Victoria Lee Shooting Update: Fort Lee Officer Cleared
A state grand jury has declined to bring criminal charges against a Fort Lee police officer who shot and killed 25-year-old Victoria G. Lee during a mental health emergency in her apartment last summer, officials said Tuesday, July 15.
Victoria Lee was shot and killed by police during a mental health crisis last summer, officials said. Her family says the Fort Lee incident could have been prevented.
The decision, announced by the Office of Public Integrity and Accountability (OPIA), came nearly one year after Lee was killed by Officer Tony Pickens Jr. at The Pinnacle apartments on Main Street in Fort Lee.
The panel voted “no bill” on Monday, July 14, following a review of 911 calls, body-worn camera footage, taser video, witness interviews, ballistics reports, photographs, and the autopsy, New Jersey State Attorney General Matthew Platkin’s office said.
(Watch bodycam footage of the incident released by Platkin here (warning: viewer discretion advised).
According to the investigation, Lee’s brother called 911 at 1:14 a.m. on July 28, 2024, saying his sister was experiencing a mental health crisis and needed to go to Valley Hospital in Paramus. When he called back five minutes later to cancel the request, he informed dispatchers that his sister had a knife, OPIA said.
The dispatcher responded that mental health calls could not be canceled and that officers would arrive shortly. According to OPIA, when asked whether Lee was using the knife aggressively, the caller stated: “She’s just holding it.” He described the knife as “foldable.”
Officer Pickens arrived at the apartment complex around 1:25 a.m. and spoke briefly with the brother in the hallway before opening the door to find Lee and her mother inside. Lee shut the door and locked it, according to the report.

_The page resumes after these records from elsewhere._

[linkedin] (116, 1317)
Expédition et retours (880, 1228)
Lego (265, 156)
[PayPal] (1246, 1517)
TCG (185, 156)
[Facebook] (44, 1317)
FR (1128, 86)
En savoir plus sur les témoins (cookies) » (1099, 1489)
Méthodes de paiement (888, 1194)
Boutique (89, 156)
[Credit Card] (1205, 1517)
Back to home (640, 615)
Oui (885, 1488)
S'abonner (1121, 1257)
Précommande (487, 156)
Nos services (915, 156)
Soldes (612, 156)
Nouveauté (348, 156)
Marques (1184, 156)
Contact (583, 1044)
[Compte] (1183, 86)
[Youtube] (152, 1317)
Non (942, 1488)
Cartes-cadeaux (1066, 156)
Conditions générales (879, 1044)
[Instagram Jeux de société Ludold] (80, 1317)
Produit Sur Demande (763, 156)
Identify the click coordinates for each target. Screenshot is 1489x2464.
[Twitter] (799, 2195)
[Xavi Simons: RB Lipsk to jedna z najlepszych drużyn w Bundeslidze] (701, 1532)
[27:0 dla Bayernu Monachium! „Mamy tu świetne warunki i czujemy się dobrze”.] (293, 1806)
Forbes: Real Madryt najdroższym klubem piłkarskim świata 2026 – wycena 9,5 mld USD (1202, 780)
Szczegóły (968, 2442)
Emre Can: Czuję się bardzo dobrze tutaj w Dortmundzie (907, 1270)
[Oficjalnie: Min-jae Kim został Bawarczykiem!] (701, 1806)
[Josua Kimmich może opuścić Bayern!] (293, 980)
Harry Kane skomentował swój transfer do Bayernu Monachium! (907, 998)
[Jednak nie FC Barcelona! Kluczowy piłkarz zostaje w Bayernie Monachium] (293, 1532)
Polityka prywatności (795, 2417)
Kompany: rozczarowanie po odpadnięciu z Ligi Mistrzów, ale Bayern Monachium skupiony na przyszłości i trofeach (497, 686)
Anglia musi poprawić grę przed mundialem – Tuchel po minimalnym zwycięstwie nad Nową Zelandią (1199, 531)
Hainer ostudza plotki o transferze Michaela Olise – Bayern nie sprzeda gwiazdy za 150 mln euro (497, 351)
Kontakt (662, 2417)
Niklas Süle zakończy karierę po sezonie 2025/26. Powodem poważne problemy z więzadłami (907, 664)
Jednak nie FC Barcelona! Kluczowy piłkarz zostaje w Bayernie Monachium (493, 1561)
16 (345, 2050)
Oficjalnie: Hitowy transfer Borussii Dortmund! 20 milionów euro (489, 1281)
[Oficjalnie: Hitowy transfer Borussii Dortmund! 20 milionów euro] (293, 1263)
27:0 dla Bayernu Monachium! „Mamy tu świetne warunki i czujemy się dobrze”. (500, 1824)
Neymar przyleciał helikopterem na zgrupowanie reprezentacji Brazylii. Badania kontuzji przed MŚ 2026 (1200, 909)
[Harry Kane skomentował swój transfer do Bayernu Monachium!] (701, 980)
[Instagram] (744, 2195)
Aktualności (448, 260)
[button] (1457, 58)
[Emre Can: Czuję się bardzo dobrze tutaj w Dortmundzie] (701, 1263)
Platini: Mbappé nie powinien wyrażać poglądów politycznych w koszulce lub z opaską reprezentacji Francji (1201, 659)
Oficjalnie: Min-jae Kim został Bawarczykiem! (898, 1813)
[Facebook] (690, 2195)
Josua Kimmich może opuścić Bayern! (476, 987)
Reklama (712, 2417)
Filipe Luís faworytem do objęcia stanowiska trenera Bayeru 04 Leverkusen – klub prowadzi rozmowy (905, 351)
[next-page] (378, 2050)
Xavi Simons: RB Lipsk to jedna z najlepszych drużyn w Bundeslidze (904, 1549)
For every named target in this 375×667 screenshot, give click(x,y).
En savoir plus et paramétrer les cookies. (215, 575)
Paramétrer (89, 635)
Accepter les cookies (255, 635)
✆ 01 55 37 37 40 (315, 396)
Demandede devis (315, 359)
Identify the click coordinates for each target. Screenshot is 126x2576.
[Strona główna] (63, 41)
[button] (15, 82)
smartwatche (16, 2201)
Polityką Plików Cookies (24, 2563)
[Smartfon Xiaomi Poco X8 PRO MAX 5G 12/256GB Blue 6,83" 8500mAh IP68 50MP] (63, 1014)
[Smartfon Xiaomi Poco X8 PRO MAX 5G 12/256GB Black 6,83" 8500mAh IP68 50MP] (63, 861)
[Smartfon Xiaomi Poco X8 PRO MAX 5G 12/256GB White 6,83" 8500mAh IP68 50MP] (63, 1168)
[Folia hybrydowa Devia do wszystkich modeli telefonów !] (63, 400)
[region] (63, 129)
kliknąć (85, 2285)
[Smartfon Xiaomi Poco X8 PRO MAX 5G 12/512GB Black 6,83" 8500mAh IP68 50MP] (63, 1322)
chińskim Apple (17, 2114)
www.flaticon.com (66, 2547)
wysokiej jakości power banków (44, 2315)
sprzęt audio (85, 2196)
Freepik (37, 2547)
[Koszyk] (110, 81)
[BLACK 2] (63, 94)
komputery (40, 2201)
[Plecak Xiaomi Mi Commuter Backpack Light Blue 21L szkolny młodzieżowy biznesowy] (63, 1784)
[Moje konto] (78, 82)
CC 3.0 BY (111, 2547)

Outside, officers knocked repeatedly, and a supervisor ordered that the door be forced open, citing concerns for the safety of Lee and her mother.
As officers warned that the door would be broken down, OPIA says Lee shouted: “Go ahead, I’ll stab you in the f—ing neck.” She also said: “Shoot me if you want to.” A supervisor responded: “We don’t want to shoot you, we just want to talk with you.”
Officer Pickens eventually forced the door open around 1:28 a.m., investigators said. Lee was holding a five-gallon water bottle in one hand and an object in the other. Her mother was holding onto her arm. As Lee broke free and stepped toward the hallway, Officer Pickens fired a single shot, striking her in the chest. Lee was transported to Englewood Hospital, where she was pronounced dead at 1:58 a.m. A knife was recovered at the scene, officials said.
In a statement issued on Friday, Aug. 9, 2024,
Lee’s family said officers misunderstood the situation
and “could have handled it differently.”
They said Lee was diagnosed with Bipolar II disorder in 2017, and had withdrawn from college in 2021. “Since then, she managed her condition through work, travel, and music,” the family said. Lee had been working at a music studio in Manhattan and had moved to Fort Lee for a fresh start in January 2023.
Her family said that on the night of the shooting, Lee had been rolling on the bed, briefly shouting, and lightly tapping her head against the wall, signs they recognized as distress.
“Victoria was not holding the pocketknife as a weapon,” they said. “She was not, and had never been, a violent individual, even during previous episodes.”
They also said her brother Chris told the 911 dispatcher about the small knife and asked that police not enter, but was told they were required to respond.
According to the family, the officer kicked in the door just after Chris was escorted away, and Lee was shot almost immediately. “At that moment… almost immediately, a gunshot was fired,” the statement reads. “The bullet struck Victoria on one side and exited the other, lethally puncturing her vital organs.”
As she fell, her water bottle dropped, and her blood mixed with the spilled water, the family said. Her mother brought towels to officers attempting to give first aid.
“This tragic turn of events… occurred despite the family’s efforts to cooperate with authorities and communicate Victoria’s mental state to the 911 operators and responding officers,” the family said.
“Victoria was never a threat… the responding police officers misunderstood the situation and escalated what had been a calm and nonthreatening situation into a dangerous one.”